(Recorded data)
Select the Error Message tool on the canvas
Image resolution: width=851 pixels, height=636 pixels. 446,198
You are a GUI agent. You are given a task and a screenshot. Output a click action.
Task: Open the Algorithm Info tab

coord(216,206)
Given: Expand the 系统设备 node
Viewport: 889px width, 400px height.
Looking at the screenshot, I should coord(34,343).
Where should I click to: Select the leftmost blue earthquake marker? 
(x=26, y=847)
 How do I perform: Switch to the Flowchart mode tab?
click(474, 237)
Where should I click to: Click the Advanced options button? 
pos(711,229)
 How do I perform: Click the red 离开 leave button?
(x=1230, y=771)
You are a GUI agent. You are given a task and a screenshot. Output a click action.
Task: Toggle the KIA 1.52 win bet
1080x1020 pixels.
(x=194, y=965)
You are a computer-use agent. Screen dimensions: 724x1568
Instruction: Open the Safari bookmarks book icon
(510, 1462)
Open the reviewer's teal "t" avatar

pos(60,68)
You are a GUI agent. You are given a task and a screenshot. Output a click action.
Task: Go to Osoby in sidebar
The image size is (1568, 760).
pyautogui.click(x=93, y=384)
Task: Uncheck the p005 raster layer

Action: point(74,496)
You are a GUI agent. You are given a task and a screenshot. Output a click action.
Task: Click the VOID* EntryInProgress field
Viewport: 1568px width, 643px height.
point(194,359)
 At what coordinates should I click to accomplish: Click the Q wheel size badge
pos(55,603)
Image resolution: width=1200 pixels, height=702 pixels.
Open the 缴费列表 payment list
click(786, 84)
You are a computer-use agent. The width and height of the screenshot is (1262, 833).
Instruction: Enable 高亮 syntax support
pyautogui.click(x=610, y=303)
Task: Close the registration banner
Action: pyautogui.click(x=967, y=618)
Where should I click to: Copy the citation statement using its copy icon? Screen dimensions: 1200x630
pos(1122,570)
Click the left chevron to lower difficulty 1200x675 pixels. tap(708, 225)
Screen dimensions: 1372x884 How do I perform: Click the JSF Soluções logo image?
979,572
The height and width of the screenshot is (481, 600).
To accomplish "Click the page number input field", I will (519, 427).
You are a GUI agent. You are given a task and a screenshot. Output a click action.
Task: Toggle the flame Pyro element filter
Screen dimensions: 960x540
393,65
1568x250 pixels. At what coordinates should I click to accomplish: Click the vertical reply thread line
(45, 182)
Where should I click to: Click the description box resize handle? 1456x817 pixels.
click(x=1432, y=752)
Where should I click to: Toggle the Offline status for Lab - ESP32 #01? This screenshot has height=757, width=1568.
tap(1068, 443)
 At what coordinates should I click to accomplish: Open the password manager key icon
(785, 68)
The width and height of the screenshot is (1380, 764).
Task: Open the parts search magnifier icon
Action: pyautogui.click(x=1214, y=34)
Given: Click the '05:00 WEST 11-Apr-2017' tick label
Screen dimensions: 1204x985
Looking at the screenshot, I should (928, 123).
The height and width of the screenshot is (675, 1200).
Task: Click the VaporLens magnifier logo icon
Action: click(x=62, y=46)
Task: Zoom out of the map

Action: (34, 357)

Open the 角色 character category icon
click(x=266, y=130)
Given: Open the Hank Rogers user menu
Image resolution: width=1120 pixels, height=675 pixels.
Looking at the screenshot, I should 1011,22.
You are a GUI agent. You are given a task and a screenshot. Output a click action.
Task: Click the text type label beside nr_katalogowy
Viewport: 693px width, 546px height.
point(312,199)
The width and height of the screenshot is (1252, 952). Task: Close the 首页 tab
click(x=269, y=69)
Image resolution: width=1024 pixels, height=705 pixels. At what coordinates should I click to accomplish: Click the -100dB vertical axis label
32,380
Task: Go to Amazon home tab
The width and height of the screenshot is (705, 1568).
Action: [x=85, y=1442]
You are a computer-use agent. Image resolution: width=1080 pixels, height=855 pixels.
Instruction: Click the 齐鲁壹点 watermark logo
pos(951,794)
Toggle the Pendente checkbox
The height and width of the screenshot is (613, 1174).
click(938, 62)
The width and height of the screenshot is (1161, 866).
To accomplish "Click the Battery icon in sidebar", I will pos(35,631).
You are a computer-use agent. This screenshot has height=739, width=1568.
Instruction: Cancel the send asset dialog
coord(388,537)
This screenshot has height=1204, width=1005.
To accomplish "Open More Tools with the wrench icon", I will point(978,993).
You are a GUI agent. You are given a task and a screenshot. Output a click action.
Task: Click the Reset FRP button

PROBLEM STATEMENT: Please change every "computer-use agent" in the data above to "desktop automation agent" and reproduce the data with nothing else altered.

REPLY TO THE TASK:
Select the Error Message tool on the canvas
Image resolution: width=851 pixels, height=636 pixels. 446,198
You are a GUI agent. You are given a task and a screenshot. Output a click action.
Task: Open the Algorithm Info tab

coord(216,206)
Given: Expand the 系统设备 node
Viewport: 889px width, 400px height.
Looking at the screenshot, I should coord(34,343).
Where should I click to: Select the leftmost blue earthquake marker? 
(x=26, y=847)
 How do I perform: Switch to the Flowchart mode tab?
click(474, 237)
Where should I click to: Click the Advanced options button? 
pos(711,229)
 How do I perform: Click the red 离开 leave button?
(x=1230, y=771)
You are a GUI agent. You are given a task and a screenshot. Output a click action.
Task: Toggle the KIA 1.52 win bet
1080x1020 pixels.
(x=194, y=965)
You are a desktop automation agent. Screen dimensions: 724x1568
Instruction: Open the Safari bookmarks book icon
(510, 1462)
Open the reviewer's teal "t" avatar

pos(60,68)
You are a GUI agent. You are given a task and a screenshot. Output a click action.
Task: Go to Osoby in sidebar
The image size is (1568, 760).
pyautogui.click(x=93, y=384)
Task: Uncheck the p005 raster layer

Action: point(74,496)
You are a GUI agent. You are given a task and a screenshot. Output a click action.
Task: Click the VOID* EntryInProgress field
Viewport: 1568px width, 643px height.
point(194,359)
 At what coordinates should I click to accomplish: Click the Q wheel size badge
pos(55,603)
Image resolution: width=1200 pixels, height=702 pixels.
Open the 缴费列表 payment list
click(786, 84)
You are a desktop automation agent. The width and height of the screenshot is (1262, 833).
Instruction: Enable 高亮 syntax support
pyautogui.click(x=610, y=303)
Task: Close the registration banner
Action: pyautogui.click(x=967, y=618)
Where should I click to: Copy the citation statement using its copy icon? Screen dimensions: 1200x630
pos(1122,570)
Click the left chevron to lower difficulty 1200x675 pixels. tap(708, 225)
Screen dimensions: 1372x884 How do I perform: Click the JSF Soluções logo image?
979,572
The height and width of the screenshot is (481, 600).
To accomplish "Click the page number input field", I will (519, 427).
You are a GUI agent. You are given a task and a screenshot. Output a click action.
Task: Toggle the flame Pyro element filter
Screen dimensions: 960x540
393,65
1568x250 pixels. At what coordinates should I click to accomplish: Click the vertical reply thread line
(45, 182)
Where should I click to: Click the description box resize handle? 1456x817 pixels.
click(x=1432, y=752)
Where should I click to: Toggle the Offline status for Lab - ESP32 #01? This screenshot has height=757, width=1568.
tap(1068, 443)
 At what coordinates should I click to accomplish: Open the password manager key icon
(785, 68)
The width and height of the screenshot is (1380, 764).
Task: Open the parts search magnifier icon
Action: pyautogui.click(x=1214, y=34)
Given: Click the '05:00 WEST 11-Apr-2017' tick label
Screen dimensions: 1204x985
Looking at the screenshot, I should (928, 123).
The height and width of the screenshot is (675, 1200).
Task: Click the VaporLens magnifier logo icon
Action: click(x=62, y=46)
Task: Zoom out of the map

Action: (34, 357)

Open the 角色 character category icon
click(x=266, y=130)
Given: Open the Hank Rogers user menu
Image resolution: width=1120 pixels, height=675 pixels.
Looking at the screenshot, I should 1011,22.
You are a GUI agent. You are given a task and a screenshot. Output a click action.
Task: Click the text type label beside nr_katalogowy
Viewport: 693px width, 546px height.
point(312,199)
The width and height of the screenshot is (1252, 952). Task: Close the 首页 tab
click(x=269, y=69)
Image resolution: width=1024 pixels, height=705 pixels. At what coordinates should I click to accomplish: Click the -100dB vertical axis label
32,380
Task: Go to Amazon home tab
The width and height of the screenshot is (705, 1568).
Action: [x=85, y=1442]
You are a desktop automation agent. Image resolution: width=1080 pixels, height=855 pixels.
Instruction: Click the 齐鲁壹点 watermark logo
pos(951,794)
Toggle the Pendente checkbox
The height and width of the screenshot is (613, 1174).
click(938, 62)
The width and height of the screenshot is (1161, 866).
To accomplish "Click the Battery icon in sidebar", I will pos(35,631).
You are a desktop automation agent. This screenshot has height=739, width=1568.
Instruction: Cancel the send asset dialog
coord(388,537)
This screenshot has height=1204, width=1005.
To accomplish "Open More Tools with the wrench icon", I will point(978,993).
You are a GUI agent. You are given a task and a screenshot. Output a click action.
Task: Click the Reset FRP button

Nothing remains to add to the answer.